::: Reading text
Dec. 5 (UPI) -- Researchers from the University of California, San Diego say they have developed a method to detect and measure cancer as it spreads throughout the body.
Metastasis happens when invasive cancer cells disperse throughout the body from the tumor's original site.
The team of scientists used specially designed Fluorescence Resonance Energy Transfer biosensors and high-powered microscopes that pointed fluorescent signals to a tumor cell, which reflected metastatic patterns. This allowed them to better predict the metastatic potential of a cancer cell.
"Cancer would not be so devastating if it did not metastasize," Pradipta Ghosh, professor in the UC San Diego School of Medicine departments of Medicine and Cellular and Molecular Medicine and senior study author, said in a news release.
Ghosh says FRET helps locate the pathway of a cancer cell by recognizing its protein. Cancer cells take over normal cells and modify their protein. He says this modification could be the point of convergence that takes place when a cancer cell metastasizes.
::::::
::: Records
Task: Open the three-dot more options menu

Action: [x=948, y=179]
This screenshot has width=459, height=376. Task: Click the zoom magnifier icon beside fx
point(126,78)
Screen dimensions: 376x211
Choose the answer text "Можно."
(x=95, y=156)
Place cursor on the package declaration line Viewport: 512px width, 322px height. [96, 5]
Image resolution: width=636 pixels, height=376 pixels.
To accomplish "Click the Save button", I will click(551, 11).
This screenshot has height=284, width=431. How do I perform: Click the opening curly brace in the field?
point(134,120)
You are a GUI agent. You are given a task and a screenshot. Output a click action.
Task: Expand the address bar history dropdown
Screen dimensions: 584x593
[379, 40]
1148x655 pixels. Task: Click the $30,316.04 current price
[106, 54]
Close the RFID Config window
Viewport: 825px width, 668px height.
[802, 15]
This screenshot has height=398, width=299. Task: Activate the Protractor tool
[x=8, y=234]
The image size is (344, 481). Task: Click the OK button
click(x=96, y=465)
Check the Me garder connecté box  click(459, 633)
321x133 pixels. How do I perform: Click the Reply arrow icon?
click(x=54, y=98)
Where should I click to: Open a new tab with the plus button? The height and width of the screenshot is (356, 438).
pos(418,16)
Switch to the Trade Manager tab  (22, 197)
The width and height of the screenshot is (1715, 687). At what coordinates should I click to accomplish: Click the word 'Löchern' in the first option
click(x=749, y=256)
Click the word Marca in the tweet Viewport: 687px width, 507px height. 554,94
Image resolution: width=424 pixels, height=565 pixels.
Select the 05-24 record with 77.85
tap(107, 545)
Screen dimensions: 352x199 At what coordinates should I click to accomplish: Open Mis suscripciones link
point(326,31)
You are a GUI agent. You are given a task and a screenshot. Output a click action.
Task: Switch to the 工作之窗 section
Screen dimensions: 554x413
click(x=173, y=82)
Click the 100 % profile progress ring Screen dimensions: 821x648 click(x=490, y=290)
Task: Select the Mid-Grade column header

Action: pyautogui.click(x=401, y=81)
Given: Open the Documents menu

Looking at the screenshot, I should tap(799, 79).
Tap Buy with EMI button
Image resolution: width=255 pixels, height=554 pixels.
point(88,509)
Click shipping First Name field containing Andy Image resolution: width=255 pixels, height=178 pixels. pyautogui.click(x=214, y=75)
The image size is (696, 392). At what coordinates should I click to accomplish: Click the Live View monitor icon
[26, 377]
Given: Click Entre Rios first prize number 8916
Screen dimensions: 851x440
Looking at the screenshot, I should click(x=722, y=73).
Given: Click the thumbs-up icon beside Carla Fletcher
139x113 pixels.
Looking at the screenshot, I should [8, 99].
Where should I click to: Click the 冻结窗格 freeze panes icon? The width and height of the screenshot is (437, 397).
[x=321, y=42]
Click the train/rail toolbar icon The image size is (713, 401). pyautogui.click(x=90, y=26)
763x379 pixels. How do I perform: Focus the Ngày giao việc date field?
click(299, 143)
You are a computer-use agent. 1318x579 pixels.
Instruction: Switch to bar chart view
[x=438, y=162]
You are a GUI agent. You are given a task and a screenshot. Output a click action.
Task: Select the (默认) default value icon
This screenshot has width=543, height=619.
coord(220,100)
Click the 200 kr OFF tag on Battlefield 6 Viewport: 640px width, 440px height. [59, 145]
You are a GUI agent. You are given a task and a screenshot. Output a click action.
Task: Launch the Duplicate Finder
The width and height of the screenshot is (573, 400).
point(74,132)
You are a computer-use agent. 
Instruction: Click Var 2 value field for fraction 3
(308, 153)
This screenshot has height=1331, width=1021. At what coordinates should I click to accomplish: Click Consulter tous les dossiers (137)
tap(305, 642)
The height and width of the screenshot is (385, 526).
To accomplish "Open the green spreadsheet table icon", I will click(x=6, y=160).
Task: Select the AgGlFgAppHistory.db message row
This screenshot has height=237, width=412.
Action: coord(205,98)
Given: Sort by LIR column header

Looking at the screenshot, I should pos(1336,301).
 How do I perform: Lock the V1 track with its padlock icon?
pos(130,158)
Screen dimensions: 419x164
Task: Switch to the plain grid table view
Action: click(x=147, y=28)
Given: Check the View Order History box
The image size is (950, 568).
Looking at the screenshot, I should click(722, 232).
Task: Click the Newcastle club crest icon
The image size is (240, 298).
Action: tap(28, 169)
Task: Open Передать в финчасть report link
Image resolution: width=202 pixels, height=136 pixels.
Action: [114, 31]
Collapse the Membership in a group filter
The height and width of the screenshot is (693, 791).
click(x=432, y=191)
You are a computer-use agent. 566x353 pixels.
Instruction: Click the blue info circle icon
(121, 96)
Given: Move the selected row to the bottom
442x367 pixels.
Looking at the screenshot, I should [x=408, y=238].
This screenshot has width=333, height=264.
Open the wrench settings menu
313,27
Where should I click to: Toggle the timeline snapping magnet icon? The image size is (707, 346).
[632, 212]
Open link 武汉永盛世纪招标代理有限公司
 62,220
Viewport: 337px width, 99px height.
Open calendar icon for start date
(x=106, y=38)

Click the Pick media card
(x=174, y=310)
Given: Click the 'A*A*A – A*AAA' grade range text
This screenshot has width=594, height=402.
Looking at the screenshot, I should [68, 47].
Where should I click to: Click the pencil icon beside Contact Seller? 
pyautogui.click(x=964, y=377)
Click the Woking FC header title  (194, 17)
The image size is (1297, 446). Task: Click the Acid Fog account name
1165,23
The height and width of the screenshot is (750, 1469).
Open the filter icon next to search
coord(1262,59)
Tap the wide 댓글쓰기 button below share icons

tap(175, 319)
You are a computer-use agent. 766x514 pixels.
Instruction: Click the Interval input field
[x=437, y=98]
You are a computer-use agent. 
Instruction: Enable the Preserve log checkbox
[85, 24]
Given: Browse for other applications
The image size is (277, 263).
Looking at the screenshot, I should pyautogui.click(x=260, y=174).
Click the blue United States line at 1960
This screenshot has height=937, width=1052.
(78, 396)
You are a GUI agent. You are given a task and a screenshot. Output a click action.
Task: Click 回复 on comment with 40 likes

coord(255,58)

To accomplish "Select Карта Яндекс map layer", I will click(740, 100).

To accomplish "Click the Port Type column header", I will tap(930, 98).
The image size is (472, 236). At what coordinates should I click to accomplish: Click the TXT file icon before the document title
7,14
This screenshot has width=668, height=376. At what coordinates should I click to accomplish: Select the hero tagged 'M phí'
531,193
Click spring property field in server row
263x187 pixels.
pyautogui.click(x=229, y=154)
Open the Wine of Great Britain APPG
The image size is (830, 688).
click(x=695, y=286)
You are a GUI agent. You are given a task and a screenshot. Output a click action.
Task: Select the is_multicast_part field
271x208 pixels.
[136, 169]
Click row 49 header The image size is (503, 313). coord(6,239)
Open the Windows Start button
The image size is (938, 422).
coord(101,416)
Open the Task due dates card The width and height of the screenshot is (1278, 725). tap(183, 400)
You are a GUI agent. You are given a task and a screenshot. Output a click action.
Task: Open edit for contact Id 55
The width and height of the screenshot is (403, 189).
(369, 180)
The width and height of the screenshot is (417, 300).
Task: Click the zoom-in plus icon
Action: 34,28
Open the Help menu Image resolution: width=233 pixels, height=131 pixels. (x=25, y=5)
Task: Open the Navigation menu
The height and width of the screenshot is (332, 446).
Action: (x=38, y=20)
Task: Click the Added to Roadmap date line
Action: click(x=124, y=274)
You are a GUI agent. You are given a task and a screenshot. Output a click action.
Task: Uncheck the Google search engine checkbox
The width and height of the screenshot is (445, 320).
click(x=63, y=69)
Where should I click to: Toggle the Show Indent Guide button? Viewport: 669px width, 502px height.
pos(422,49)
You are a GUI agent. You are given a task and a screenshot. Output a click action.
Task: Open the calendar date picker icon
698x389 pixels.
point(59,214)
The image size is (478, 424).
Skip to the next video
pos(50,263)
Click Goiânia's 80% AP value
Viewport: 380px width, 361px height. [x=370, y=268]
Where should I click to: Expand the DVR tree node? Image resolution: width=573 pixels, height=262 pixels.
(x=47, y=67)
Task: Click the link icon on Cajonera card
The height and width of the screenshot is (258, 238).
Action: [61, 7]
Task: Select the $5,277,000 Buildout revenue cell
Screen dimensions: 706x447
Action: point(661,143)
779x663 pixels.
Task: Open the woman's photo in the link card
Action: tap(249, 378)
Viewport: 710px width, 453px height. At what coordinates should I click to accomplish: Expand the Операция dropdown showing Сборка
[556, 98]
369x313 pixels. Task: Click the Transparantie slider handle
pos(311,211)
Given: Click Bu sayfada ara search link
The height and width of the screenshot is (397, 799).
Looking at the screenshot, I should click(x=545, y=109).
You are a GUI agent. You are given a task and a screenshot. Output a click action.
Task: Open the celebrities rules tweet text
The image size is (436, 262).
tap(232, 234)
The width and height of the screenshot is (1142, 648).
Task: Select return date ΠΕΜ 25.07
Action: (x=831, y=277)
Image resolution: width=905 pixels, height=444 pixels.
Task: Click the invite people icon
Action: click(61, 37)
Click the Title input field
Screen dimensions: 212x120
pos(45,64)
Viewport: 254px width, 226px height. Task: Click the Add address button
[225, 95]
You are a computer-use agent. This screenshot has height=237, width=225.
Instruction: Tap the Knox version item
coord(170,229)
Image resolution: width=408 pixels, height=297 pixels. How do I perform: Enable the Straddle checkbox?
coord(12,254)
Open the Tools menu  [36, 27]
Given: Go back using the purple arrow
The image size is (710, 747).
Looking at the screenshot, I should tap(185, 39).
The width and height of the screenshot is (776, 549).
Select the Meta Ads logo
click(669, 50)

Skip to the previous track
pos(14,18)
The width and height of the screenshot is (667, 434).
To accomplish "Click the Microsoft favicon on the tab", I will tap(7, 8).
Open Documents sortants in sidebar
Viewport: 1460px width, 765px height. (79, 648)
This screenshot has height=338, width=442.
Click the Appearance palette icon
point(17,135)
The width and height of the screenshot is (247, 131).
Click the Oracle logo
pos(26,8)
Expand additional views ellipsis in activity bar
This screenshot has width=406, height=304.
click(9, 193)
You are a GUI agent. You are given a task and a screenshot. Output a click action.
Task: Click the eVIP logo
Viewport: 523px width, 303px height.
::::::
> [Problem details]: Quote the stretch of the metastasis-detection article above from "The team of" through "a cancer cell.".

> [Answer space]:
The team of scientists used specially designed Fluorescence Resonance Energy Transfer biosensors and high-powered microscopes that pointed fluorescent signals to a tumor cell, which reflected metastatic patterns. This allowed them to better predict the metastatic potential of a cancer cell.